- **Data shown**:
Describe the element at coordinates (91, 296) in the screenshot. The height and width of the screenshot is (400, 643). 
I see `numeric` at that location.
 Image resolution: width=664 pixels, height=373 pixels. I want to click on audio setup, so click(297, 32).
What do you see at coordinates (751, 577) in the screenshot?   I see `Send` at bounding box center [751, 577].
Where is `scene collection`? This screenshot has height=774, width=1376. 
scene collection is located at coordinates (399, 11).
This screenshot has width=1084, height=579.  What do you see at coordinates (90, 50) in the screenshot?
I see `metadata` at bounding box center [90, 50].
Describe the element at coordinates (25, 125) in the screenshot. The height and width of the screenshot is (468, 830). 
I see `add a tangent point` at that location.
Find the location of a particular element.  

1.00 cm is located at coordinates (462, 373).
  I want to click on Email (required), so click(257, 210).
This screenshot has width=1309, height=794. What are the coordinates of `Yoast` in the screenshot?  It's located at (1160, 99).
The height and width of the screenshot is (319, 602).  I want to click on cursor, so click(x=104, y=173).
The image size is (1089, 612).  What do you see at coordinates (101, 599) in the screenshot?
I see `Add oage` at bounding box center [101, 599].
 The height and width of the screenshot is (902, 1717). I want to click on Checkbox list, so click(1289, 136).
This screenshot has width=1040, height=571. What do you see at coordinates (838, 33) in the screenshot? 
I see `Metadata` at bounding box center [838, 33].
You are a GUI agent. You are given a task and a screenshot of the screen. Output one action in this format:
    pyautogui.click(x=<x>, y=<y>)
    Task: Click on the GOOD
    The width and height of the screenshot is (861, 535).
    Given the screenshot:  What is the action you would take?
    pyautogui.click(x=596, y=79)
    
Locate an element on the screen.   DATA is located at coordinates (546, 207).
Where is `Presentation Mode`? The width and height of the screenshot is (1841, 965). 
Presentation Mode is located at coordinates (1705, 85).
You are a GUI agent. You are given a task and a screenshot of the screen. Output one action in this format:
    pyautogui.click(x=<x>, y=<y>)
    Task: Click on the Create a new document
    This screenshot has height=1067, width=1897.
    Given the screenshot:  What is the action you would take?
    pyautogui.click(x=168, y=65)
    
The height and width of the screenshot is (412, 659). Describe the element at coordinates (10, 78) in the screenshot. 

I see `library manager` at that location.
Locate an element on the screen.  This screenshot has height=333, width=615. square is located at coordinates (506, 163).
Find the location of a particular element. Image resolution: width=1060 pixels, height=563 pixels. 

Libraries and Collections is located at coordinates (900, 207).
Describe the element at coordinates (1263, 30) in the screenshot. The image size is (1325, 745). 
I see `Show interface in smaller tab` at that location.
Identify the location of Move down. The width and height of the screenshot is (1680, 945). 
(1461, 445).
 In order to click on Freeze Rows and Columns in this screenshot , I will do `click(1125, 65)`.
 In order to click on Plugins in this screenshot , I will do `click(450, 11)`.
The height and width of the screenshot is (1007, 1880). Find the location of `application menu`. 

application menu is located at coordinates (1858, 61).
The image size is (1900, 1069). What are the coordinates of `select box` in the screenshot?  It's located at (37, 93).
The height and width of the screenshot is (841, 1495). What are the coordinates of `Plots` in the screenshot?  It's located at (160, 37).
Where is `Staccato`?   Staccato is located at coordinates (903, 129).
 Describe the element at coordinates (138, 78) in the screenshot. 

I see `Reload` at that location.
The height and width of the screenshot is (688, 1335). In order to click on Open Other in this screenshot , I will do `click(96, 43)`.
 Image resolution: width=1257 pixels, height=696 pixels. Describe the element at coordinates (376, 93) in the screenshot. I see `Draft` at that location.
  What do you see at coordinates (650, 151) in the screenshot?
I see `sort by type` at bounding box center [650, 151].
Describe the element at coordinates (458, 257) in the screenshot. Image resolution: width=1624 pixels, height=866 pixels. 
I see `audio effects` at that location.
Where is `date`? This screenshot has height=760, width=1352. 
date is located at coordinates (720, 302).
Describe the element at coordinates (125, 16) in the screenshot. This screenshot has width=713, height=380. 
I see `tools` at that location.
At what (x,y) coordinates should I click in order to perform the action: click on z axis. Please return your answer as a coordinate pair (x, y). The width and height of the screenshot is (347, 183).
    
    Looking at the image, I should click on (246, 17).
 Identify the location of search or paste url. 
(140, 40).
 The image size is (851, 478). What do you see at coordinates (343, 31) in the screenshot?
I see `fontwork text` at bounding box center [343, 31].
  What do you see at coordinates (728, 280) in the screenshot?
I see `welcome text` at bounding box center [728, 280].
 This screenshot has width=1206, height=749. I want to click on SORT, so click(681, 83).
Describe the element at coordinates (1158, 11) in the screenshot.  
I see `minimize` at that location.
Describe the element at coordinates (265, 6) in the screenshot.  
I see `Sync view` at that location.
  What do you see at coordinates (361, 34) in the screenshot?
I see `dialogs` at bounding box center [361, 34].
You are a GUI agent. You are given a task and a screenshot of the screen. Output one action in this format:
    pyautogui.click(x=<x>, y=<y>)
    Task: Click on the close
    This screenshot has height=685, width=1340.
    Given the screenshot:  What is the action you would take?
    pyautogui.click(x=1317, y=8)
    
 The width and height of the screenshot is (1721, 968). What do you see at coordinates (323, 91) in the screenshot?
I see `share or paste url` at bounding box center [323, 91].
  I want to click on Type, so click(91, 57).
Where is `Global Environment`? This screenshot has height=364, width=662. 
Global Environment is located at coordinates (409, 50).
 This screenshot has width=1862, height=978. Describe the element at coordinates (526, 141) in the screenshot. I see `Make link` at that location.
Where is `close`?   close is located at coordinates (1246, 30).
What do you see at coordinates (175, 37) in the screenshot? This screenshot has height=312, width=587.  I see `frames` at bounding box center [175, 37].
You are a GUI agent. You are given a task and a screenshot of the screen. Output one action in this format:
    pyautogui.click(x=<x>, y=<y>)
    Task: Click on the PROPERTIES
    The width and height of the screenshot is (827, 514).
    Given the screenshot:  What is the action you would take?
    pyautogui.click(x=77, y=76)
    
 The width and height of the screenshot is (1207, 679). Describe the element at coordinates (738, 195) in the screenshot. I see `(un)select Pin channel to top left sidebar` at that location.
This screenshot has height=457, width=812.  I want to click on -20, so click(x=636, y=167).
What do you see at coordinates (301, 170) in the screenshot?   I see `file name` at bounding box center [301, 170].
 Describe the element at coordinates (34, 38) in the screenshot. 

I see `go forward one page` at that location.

- **Exercise description**:
Could you edit the rows above so that every "GUI agent" becomes "interface assistant", leaving everything else unchanged?

- **Solution for this task**:
Describe the element at coordinates (91, 296) in the screenshot. The height and width of the screenshot is (400, 643). 
I see `numeric` at that location.
 Image resolution: width=664 pixels, height=373 pixels. I want to click on audio setup, so click(297, 32).
What do you see at coordinates (751, 577) in the screenshot?   I see `Send` at bounding box center [751, 577].
Where is `scene collection`? This screenshot has height=774, width=1376. 
scene collection is located at coordinates (399, 11).
This screenshot has width=1084, height=579.  What do you see at coordinates (90, 50) in the screenshot?
I see `metadata` at bounding box center [90, 50].
Describe the element at coordinates (25, 125) in the screenshot. The height and width of the screenshot is (468, 830). 
I see `add a tangent point` at that location.
Find the location of a particular element.  

1.00 cm is located at coordinates (462, 373).
  I want to click on Email (required), so click(257, 210).
This screenshot has width=1309, height=794. What are the coordinates of `Yoast` in the screenshot?  It's located at (1160, 99).
The height and width of the screenshot is (319, 602).  I want to click on cursor, so click(x=104, y=173).
The image size is (1089, 612).  What do you see at coordinates (101, 599) in the screenshot?
I see `Add oage` at bounding box center [101, 599].
 The height and width of the screenshot is (902, 1717). I want to click on Checkbox list, so click(1289, 136).
This screenshot has width=1040, height=571. What do you see at coordinates (838, 33) in the screenshot? 
I see `Metadata` at bounding box center [838, 33].
You are a interface assistant. You are given a task and a screenshot of the screen. Output one action in this format:
    pyautogui.click(x=<x>, y=<y>)
    Task: Click on the GOOD
    The width and height of the screenshot is (861, 535).
    Given the screenshot:  What is the action you would take?
    pyautogui.click(x=596, y=79)
    
Locate an element on the screen.   DATA is located at coordinates (546, 207).
Where is `Presentation Mode`? The width and height of the screenshot is (1841, 965). 
Presentation Mode is located at coordinates (1705, 85).
You are a interface assistant. You are given a task and a screenshot of the screen. Output one action in this format:
    pyautogui.click(x=<x>, y=<y>)
    Task: Click on the Create a new document
    This screenshot has height=1067, width=1897.
    Given the screenshot:  What is the action you would take?
    pyautogui.click(x=168, y=65)
    
The height and width of the screenshot is (412, 659). Describe the element at coordinates (10, 78) in the screenshot. 

I see `library manager` at that location.
Locate an element on the screen.  This screenshot has height=333, width=615. square is located at coordinates (506, 163).
Find the location of a particular element. Image resolution: width=1060 pixels, height=563 pixels. 

Libraries and Collections is located at coordinates (900, 207).
Describe the element at coordinates (1263, 30) in the screenshot. The image size is (1325, 745). 
I see `Show interface in smaller tab` at that location.
Identify the location of Move down. The width and height of the screenshot is (1680, 945). 
(1461, 445).
 In order to click on Freeze Rows and Columns in this screenshot , I will do `click(1125, 65)`.
 In order to click on Plugins in this screenshot , I will do `click(450, 11)`.
The height and width of the screenshot is (1007, 1880). Find the location of `application menu`. 

application menu is located at coordinates (1858, 61).
The image size is (1900, 1069). What are the coordinates of `select box` in the screenshot?  It's located at (37, 93).
The height and width of the screenshot is (841, 1495). What are the coordinates of `Plots` in the screenshot?  It's located at (160, 37).
Where is `Staccato`?   Staccato is located at coordinates (903, 129).
 Describe the element at coordinates (138, 78) in the screenshot. 

I see `Reload` at that location.
The height and width of the screenshot is (688, 1335). In order to click on Open Other in this screenshot , I will do `click(96, 43)`.
 Image resolution: width=1257 pixels, height=696 pixels. Describe the element at coordinates (376, 93) in the screenshot. I see `Draft` at that location.
  What do you see at coordinates (650, 151) in the screenshot?
I see `sort by type` at bounding box center [650, 151].
Describe the element at coordinates (458, 257) in the screenshot. Image resolution: width=1624 pixels, height=866 pixels. 
I see `audio effects` at that location.
Where is `date`? This screenshot has height=760, width=1352. 
date is located at coordinates (720, 302).
Describe the element at coordinates (125, 16) in the screenshot. This screenshot has width=713, height=380. 
I see `tools` at that location.
At what (x,y) coordinates should I click in order to perform the action: click on z axis. Please return your answer as a coordinate pair (x, y). The width and height of the screenshot is (347, 183).
    
    Looking at the image, I should click on (246, 17).
 Identify the location of search or paste url. 
(140, 40).
 The image size is (851, 478). What do you see at coordinates (343, 31) in the screenshot?
I see `fontwork text` at bounding box center [343, 31].
  What do you see at coordinates (728, 280) in the screenshot?
I see `welcome text` at bounding box center [728, 280].
 This screenshot has width=1206, height=749. I want to click on SORT, so click(681, 83).
Describe the element at coordinates (1158, 11) in the screenshot.  
I see `minimize` at that location.
Describe the element at coordinates (265, 6) in the screenshot.  
I see `Sync view` at that location.
  What do you see at coordinates (361, 34) in the screenshot?
I see `dialogs` at bounding box center [361, 34].
You are a interface assistant. You are given a task and a screenshot of the screen. Output one action in this format:
    pyautogui.click(x=<x>, y=<y>)
    Task: Click on the close
    This screenshot has height=685, width=1340.
    Given the screenshot:  What is the action you would take?
    pyautogui.click(x=1317, y=8)
    
 The width and height of the screenshot is (1721, 968). What do you see at coordinates (323, 91) in the screenshot?
I see `share or paste url` at bounding box center [323, 91].
  I want to click on Type, so click(91, 57).
Where is `Global Environment`? This screenshot has height=364, width=662. 
Global Environment is located at coordinates (409, 50).
 This screenshot has width=1862, height=978. Describe the element at coordinates (526, 141) in the screenshot. I see `Make link` at that location.
Where is `close`?   close is located at coordinates (1246, 30).
What do you see at coordinates (175, 37) in the screenshot? This screenshot has height=312, width=587.  I see `frames` at bounding box center [175, 37].
You are a interface assistant. You are given a task and a screenshot of the screen. Output one action in this format:
    pyautogui.click(x=<x>, y=<y>)
    Task: Click on the PROPERTIES
    The width and height of the screenshot is (827, 514).
    Given the screenshot:  What is the action you would take?
    pyautogui.click(x=77, y=76)
    
 The width and height of the screenshot is (1207, 679). Describe the element at coordinates (738, 195) in the screenshot. I see `(un)select Pin channel to top left sidebar` at that location.
This screenshot has height=457, width=812.  I want to click on -20, so click(x=636, y=167).
What do you see at coordinates (301, 170) in the screenshot?   I see `file name` at bounding box center [301, 170].
 Describe the element at coordinates (34, 38) in the screenshot. 

I see `go forward one page` at that location.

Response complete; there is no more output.